«I’m writing a book that debunks the effectiveness of business consultants.»
«But common sense would say that you’re being a consultant yourself. So your opinion is logically flawed. Only people with no common sense will buy your book»
«I prefer to call them the mass market …»
Dogbert and Dilbert in a Dilbert Comic
A while ago, I had the opportunity to take part in a small LEGO Serious Play workshop. I admit that I am rather skeptical of so-called creativity techniques. Esp. if they come with an registered trade mark and cost a lot of money to «learn». And the LEGO isn’t cheap either.
And yeah, looks like «LEGO Serious Play» should rather be called «LEGO Seriously Played». Because people seem to pay a lot of money (1500€) in order to become an instructor. And to instruct what, exactly? Play with LEGOs and try to claim to be creative?
Because judging by how the workshop went, the LEGO did not do much. It did not impart additional knowledge about the topic. That has to happen before a workshop. You need to occupy yourself with the topic. LEGO will not help you there.

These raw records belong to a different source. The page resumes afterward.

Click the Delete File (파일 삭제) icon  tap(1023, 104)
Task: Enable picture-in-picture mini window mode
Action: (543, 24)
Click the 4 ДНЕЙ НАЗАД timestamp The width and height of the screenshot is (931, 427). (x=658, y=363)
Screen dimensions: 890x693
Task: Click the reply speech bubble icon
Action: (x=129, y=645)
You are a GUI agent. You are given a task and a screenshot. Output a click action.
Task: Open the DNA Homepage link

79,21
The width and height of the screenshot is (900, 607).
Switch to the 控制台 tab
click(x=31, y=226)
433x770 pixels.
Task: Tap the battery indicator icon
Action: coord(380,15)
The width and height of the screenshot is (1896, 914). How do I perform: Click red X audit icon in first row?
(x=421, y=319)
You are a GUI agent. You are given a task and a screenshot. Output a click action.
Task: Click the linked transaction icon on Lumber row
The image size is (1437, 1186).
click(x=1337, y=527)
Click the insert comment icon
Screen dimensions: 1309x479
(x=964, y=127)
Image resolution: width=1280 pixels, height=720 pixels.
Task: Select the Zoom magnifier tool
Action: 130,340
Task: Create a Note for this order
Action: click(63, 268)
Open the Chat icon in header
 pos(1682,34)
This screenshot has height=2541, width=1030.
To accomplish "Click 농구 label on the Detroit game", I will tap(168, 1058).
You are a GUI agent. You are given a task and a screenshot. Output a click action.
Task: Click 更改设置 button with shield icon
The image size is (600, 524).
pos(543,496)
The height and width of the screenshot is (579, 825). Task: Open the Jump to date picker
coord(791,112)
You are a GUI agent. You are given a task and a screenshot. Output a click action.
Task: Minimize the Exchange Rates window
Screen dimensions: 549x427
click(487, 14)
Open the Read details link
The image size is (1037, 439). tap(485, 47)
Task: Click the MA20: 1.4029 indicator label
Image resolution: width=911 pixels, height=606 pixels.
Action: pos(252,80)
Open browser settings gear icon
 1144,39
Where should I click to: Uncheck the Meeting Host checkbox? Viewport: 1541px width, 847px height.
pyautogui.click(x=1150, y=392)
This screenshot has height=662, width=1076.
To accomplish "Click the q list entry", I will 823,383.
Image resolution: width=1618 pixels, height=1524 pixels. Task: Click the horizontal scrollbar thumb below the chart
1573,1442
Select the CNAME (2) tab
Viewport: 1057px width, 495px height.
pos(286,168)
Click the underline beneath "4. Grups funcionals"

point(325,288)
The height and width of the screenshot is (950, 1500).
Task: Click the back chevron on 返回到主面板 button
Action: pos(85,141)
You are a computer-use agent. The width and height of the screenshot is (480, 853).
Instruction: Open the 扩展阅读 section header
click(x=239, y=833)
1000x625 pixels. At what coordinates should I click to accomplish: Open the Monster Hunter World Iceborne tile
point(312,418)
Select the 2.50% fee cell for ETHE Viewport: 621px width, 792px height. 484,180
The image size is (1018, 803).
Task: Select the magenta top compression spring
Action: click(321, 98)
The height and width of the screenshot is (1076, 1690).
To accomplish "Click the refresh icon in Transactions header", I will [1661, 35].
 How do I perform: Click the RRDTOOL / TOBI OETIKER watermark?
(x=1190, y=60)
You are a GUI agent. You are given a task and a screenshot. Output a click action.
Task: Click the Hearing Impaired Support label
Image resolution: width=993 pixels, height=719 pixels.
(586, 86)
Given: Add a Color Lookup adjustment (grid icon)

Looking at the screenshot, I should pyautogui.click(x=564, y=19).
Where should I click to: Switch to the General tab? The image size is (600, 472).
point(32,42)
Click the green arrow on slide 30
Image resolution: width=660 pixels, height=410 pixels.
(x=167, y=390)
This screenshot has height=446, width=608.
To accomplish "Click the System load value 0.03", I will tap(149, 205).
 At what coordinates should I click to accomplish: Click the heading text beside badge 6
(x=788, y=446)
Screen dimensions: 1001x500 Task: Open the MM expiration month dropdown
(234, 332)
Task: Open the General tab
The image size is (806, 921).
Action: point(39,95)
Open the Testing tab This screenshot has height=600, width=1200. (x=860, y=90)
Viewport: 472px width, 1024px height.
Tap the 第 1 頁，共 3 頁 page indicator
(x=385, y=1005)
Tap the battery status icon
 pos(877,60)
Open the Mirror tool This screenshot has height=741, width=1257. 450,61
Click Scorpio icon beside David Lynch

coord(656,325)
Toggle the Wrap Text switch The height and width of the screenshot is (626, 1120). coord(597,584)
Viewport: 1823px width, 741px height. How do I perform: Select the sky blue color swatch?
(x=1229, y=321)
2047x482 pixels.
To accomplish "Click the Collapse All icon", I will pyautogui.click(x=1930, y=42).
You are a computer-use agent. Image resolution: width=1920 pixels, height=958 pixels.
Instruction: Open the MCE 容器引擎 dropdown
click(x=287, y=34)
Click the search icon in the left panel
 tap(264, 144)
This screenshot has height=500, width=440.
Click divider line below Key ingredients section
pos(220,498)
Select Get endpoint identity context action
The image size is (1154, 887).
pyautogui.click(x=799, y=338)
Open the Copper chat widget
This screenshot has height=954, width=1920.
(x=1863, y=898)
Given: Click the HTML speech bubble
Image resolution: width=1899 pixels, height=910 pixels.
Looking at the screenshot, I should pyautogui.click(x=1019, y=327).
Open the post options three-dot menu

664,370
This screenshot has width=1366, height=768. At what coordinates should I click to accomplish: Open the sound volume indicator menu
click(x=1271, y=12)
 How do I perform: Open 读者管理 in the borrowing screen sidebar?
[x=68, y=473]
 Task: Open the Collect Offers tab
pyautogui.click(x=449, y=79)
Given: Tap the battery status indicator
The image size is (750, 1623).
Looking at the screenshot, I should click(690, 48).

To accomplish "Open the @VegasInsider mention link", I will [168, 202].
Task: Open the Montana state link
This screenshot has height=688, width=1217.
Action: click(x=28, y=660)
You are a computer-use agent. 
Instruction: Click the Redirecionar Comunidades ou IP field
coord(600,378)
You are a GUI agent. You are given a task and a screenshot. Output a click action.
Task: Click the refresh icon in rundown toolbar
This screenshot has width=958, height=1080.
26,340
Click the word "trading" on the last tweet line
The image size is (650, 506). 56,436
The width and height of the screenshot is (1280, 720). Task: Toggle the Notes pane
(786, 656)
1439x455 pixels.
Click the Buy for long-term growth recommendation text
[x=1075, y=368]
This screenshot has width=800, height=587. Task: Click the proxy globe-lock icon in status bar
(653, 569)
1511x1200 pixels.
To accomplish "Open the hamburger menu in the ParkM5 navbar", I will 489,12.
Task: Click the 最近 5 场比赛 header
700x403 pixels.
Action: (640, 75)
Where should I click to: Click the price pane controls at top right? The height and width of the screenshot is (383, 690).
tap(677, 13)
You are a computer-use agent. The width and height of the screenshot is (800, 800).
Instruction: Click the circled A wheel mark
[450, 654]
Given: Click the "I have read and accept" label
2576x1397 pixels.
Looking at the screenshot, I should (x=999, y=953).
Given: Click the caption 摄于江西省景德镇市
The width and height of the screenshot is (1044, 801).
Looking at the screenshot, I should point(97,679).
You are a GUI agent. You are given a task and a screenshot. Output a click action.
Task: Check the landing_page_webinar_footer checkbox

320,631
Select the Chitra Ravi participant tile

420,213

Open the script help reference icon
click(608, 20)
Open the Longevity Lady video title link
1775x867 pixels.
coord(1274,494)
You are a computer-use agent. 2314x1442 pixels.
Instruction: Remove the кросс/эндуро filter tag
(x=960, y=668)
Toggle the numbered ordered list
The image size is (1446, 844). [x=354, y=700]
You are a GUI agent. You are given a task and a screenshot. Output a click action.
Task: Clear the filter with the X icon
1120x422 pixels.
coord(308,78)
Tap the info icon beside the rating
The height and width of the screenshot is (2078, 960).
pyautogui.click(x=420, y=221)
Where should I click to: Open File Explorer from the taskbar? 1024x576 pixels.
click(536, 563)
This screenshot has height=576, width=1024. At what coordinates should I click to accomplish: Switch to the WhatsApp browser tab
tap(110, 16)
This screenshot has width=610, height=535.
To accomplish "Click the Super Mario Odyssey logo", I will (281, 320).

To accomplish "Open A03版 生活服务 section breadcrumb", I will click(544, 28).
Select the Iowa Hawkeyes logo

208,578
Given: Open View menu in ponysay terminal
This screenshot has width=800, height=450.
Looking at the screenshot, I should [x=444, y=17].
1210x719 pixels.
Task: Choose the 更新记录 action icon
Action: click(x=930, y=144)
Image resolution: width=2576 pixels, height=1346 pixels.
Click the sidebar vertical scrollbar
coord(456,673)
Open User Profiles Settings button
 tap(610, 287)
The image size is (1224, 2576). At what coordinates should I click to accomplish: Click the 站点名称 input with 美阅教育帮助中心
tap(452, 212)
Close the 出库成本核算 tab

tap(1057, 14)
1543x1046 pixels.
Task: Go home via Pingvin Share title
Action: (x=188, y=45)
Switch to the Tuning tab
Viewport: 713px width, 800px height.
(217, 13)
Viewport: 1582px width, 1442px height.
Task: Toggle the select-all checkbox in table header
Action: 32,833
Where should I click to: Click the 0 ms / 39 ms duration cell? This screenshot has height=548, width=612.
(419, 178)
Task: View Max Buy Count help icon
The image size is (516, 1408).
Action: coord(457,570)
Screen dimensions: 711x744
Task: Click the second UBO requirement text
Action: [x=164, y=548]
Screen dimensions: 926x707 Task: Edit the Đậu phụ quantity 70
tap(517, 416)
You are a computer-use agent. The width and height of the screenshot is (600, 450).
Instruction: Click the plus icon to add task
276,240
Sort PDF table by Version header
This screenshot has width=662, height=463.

When it came to the ideas themselves, they did not come from LEGO either. Participants had ideas, then used LEGO pieces to express these ideas. Creativity was used to overcome limitations in the LEGO pieces to express the ideas. But the ideas themselves? They came from creative participants, not from the so-called creativity technique. Instead of «playing» with LEGO, the same participants could, e.g., have gone for a walk (without distractions, i.e., not listening to music/podcasts, not talking with someone else).
If LEGO Serious Play would actually increase creativity, the ideas would flow from the LEGO pieces, or the interaction with them, to the person. There might be studies that show such an effect, but I did not see it during the workshop. In the best case it gives people a reason to come together and do something else, with LEGO being an ice-breaker and excuse to occupy themselves with a topic. But LEGO will fail unless the participants have extensive knowledge about the issue at hand and are open enough to see things in a new light. Proponents of LEGO Serious Play will claim that LEGO with introduce this openness. I am a bit more skeptical and a bit more thrifty. And if it’s just expressing yourself in a physical medium, then why not use playdoh. It’s cheaper and more flexible.
All in all, it looked more like a modern instance of a business hype similar to neuro-linguistic programming (NLP). It was all the rage a few decades ago, but built on a very weak psychological foundation. I get the same pyramid scheme vibe now with LEGO Serious Play.
But who knows, there might be people who profit from it. But if you already are creative, it’s likely more a shackle than a ladder.